Turn Right at MacHu Picchu 12-Copy Floor Display - Mark Adams [2]
“You’re kidding!” I said, a little too loudly. I had already checked my e-mail at an Internet café twice that morning. The last time I’d slept in a tent was in 1978, when my father brought an imitation teepee home from Sears and set it up in our backyard.
And that, more or less, was why I was in Cusco. After years of sitting at a computer in New York and sending writers off on assignment to Kilimanjaro and Katmandu—places John knew firsthand—I wanted an adventure of my own. I figured that my near-total lack of outdoor experience was a subject that John and I could discuss once I’d decided whether to go through with this.
“So what sort of trip did you have in mind?” John asked. “Paolo says you’re thinking about going after Bingham.”
“Yeah, I think so. Something like that.”
For most of his life and many decades after his death in 1956, Hiram Bingham III was known as the discoverer of Machu Picchu. The story he told in his adventure classic Lost City of the Incas—knockoff editions of which were available in most of the stores that catered to tourists (even on Sundays) in the center of Cusco—was one of the most famous in the annals of exploration. Bingham was a Yale University history lecturer who happened to be passing through Cusco in 1909 when he learned of a four-hundred-year-old unsolved mystery. When the Spanish conquistadors had invaded in the sixteenth century, a group of Incas withdrew to a hidden city high in Peru’s impenetrable cloud forest, carrying with them the sacred treasures of their empire. This city and its inhabitants had vanished so long ago that as far as most serious scholars were concerned, legends of its existence were about as credible as tales of Atlantis. Bingham thought the experts were wrong, and he scoured obscure texts and maps for clues to its location. In the dramatic climax of Lost City of the Incas, he was on the hunt for this final Inca refuge on July 24, 1911, when he stumbled across the geometric splendor of Machu Picchu instead. The ruins he discovered were so unexpected, so incredible that he wondered, “Will anyone believe what I have found?”

Data below:
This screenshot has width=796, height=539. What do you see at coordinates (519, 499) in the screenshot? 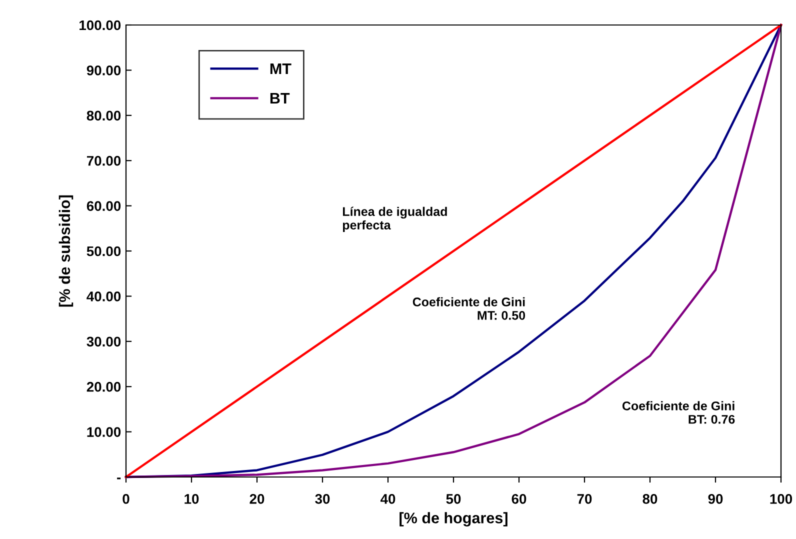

Exercise tasks:
A) Answer the following questions using the passage about Hiram Bingham and Cusco.
(i) In what year did the narrator last sleep in a tent?
(ii) At which university was Bingham a history lecturer?
(iii) On what date was Bingham searching for the final Inca refuge when he came upon Machu Picchu?
B) Write out the portion of the passage about Hiram Bingham and Cusco between "Turn Right at" and "through with this.", inclusive.

Solutions to the problems:
A)
(i) 1978
(ii) Yale University
(iii) July 24, 1911

B)
Turn Right at MacHu Picchu 12-Copy Floor Display - Mark Adams [2]
“You’re kidding!” I said, a little too loudly. I had already checked my e-mail at an Internet café twice that morning. The last time I’d slept in a tent was in 1978, when my father brought an imitation teepee home from Sears and set it up in our backyard.
And that, more or less, was why I was in Cusco. After years of sitting at a computer in New York and sending writers off on assignment to Kilimanjaro and Katmandu—places John knew firsthand—I wanted an adventure of my own. I figured that my near-total lack of outdoor experience was a subject that John and I could discuss once I’d decided whether to go through with this.